RusXMMS provides character set conversion for languages which can be represented with more than one character set. It originally handled XMMS playlists, but can be useful for any program that works with small pieces of text in different languages and encodings. The library features language and encoding autodetection for most European languages, extensibility regarding new languages and encodings, recoding/translation of multi-language playlists, on-the-fly translation between languages using online services, and a GTK/GTK2 UI library.
Traditional vi is derived from the 4BSD source and includes support for modern operating systems, 8-bit input, multi-byte character encodings like UTF-8, and features demanded by POSIX.2. It contains few additions beyond this, so it is of interest for those who look for a small but well-defined vi implementation close to that of most commercial Unix systems.
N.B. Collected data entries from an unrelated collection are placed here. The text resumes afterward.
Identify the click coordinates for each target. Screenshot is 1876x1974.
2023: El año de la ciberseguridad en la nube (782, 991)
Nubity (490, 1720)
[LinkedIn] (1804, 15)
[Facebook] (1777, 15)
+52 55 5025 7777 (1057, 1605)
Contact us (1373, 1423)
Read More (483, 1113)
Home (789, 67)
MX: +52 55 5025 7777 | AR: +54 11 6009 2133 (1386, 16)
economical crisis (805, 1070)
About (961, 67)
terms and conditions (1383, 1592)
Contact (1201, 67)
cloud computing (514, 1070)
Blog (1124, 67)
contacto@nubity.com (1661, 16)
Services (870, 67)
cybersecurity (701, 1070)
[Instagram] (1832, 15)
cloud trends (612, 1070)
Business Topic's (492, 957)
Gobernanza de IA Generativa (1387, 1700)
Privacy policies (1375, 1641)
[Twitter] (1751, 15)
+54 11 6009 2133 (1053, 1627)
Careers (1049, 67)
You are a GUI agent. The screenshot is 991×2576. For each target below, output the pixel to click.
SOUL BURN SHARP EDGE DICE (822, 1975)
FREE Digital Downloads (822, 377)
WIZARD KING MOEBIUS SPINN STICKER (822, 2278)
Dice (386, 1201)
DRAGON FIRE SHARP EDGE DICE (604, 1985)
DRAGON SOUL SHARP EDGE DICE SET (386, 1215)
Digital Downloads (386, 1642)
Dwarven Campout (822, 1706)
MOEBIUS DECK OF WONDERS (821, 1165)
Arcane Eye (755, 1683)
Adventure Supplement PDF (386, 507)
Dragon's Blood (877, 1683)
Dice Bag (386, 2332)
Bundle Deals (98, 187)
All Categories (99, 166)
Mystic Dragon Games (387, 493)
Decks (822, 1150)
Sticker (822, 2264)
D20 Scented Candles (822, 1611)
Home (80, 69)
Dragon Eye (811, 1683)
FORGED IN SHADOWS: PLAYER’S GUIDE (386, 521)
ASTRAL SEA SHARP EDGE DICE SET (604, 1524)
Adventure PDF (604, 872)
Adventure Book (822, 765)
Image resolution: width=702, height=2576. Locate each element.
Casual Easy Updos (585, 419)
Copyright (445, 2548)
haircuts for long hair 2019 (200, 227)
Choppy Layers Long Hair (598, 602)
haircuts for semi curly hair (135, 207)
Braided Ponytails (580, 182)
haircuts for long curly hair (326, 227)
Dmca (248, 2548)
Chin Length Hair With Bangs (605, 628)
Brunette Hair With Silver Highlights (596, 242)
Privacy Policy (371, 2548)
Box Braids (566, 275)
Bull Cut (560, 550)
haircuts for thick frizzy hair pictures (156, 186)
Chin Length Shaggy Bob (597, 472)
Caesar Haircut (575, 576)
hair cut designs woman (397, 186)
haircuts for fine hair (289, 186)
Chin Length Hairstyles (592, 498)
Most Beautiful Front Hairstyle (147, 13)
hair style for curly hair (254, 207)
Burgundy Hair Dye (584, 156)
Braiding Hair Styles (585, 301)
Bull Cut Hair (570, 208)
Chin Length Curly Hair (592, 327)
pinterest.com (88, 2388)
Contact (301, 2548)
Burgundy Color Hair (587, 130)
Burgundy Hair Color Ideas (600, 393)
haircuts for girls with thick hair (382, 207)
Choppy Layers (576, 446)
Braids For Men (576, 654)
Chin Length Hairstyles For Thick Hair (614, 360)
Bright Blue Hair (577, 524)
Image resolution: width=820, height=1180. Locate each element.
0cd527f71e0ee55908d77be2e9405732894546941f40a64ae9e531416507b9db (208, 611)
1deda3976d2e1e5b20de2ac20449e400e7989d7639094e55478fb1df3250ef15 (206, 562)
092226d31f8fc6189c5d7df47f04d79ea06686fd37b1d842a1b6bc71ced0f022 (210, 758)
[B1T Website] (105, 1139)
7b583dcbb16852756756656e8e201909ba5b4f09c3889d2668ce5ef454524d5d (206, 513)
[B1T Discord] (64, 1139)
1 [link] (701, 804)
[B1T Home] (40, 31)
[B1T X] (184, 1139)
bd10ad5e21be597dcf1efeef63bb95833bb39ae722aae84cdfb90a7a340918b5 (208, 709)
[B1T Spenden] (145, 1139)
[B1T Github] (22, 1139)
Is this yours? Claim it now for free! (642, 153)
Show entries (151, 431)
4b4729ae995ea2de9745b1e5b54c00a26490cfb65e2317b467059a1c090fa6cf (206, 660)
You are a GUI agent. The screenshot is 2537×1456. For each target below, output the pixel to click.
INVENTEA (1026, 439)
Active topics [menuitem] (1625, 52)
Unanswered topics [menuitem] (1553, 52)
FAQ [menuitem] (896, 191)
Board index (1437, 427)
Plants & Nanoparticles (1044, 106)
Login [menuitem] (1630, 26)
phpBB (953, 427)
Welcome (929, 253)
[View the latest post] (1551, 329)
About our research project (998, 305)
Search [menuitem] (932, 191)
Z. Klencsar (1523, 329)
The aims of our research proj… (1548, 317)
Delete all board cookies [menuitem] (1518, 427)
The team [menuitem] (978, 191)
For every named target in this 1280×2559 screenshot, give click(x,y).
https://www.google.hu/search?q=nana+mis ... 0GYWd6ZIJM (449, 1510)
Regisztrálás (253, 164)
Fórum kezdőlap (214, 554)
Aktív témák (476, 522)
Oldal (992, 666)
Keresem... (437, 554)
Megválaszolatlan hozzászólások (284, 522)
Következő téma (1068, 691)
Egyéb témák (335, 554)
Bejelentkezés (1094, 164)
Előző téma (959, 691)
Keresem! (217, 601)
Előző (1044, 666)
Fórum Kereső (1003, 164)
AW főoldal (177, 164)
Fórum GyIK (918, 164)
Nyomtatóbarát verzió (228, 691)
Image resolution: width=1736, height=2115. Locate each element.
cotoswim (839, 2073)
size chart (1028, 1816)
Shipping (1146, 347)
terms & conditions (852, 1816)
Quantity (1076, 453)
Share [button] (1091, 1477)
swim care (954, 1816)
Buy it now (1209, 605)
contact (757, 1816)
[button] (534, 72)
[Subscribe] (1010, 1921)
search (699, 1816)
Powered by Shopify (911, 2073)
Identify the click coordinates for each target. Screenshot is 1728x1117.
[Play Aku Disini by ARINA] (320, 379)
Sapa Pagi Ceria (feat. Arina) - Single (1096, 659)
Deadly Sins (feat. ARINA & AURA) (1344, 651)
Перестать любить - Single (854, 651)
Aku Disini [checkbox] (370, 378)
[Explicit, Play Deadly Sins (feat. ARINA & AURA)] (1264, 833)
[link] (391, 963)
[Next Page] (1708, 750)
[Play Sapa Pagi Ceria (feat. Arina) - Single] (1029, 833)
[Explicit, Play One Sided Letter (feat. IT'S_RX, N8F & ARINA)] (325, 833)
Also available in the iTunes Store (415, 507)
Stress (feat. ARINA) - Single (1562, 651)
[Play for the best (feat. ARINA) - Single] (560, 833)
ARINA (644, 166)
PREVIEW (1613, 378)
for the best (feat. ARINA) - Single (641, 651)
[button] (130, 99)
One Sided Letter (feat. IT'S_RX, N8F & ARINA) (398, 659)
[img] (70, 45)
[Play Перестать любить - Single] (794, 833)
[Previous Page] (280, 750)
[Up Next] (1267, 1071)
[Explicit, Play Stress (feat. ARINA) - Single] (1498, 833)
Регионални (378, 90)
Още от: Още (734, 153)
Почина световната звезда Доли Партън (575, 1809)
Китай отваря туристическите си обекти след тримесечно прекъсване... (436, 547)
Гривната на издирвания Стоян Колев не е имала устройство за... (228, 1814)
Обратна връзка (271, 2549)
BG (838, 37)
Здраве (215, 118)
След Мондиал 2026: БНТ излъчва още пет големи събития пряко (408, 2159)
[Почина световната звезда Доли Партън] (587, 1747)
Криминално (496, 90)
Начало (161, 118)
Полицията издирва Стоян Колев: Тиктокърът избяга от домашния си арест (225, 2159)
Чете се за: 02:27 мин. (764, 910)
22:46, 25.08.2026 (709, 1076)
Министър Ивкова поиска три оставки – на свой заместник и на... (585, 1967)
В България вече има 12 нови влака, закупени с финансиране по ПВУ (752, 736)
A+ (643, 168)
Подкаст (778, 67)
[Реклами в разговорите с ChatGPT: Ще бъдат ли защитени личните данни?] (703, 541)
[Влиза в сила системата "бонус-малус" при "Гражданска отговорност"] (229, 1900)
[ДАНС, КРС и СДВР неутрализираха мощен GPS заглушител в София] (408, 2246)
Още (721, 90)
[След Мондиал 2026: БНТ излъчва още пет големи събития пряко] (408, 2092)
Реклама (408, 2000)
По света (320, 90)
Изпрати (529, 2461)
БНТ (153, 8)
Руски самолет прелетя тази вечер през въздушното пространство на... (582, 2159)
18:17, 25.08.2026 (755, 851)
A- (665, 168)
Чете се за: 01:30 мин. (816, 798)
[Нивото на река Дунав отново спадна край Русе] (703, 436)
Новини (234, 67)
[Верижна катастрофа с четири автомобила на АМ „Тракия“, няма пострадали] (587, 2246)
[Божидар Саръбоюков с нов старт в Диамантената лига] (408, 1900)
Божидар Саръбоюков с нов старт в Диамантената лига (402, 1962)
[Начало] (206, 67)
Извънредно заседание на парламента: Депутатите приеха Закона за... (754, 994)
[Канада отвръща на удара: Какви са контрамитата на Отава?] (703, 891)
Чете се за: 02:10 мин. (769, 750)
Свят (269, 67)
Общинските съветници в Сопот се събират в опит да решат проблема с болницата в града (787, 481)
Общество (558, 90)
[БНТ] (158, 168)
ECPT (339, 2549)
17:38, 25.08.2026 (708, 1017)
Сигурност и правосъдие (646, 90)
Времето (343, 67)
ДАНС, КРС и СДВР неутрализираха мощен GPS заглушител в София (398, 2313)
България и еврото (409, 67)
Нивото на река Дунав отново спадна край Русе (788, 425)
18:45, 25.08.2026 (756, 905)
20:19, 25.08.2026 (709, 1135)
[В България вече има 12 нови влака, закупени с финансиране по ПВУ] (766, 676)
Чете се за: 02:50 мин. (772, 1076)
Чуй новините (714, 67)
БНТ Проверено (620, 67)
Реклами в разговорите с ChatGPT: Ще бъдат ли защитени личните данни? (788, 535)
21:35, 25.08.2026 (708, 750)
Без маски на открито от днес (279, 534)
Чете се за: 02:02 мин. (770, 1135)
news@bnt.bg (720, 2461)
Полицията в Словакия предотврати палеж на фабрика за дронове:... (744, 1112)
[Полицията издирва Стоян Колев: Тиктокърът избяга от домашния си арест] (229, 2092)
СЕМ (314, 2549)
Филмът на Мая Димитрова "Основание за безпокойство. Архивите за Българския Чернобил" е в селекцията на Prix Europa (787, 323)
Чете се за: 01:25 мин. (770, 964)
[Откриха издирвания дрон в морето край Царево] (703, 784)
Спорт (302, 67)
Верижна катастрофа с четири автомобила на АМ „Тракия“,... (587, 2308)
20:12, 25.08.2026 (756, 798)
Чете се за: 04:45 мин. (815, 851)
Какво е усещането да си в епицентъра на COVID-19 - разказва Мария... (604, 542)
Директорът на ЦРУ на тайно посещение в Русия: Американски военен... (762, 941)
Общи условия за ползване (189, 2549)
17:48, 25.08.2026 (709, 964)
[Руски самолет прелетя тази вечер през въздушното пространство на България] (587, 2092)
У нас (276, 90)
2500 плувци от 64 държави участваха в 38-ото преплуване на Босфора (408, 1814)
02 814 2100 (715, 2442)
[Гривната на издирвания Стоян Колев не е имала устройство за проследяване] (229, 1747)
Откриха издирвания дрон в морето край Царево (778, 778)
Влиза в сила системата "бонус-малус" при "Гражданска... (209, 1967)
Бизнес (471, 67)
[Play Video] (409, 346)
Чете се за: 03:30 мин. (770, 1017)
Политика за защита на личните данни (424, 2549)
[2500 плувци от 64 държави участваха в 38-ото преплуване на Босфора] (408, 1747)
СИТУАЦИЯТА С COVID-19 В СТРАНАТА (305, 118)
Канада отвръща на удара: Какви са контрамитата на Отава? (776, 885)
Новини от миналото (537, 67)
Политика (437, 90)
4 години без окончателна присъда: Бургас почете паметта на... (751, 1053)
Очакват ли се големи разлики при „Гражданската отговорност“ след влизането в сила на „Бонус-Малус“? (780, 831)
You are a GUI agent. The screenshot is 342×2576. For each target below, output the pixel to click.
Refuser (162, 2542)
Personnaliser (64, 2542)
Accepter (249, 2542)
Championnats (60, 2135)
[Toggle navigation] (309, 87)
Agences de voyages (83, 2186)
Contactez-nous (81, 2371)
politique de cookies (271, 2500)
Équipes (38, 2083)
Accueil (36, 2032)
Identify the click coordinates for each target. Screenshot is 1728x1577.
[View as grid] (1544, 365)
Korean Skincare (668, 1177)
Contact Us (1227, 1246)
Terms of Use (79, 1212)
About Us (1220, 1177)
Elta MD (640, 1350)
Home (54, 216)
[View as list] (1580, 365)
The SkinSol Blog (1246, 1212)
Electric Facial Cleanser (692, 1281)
It also has some features to cope with primitive terminals or slow connections.
The Universal Text Recognizer and Converter (Utrac) is a commandline tool and a C library that recognizes the encoding of an input file (UTF-8, ISO-8859-1, CP437, etc.) and its end-of-line type (CR, LF, or CRLF). It features automatic recognition (depending on the file and on the system's locale, reliable in most cases), assistance for verification or manual recognition, and conversion to another charset and/or end-of-line type.
cstrings is a lightweight internationalization tool for C code. It is useful for those who find gettext too bulky and intrusive. It extracts strings from a program, and turns them into #defines in a prepended code section. It has good features for building up your message base incrementally.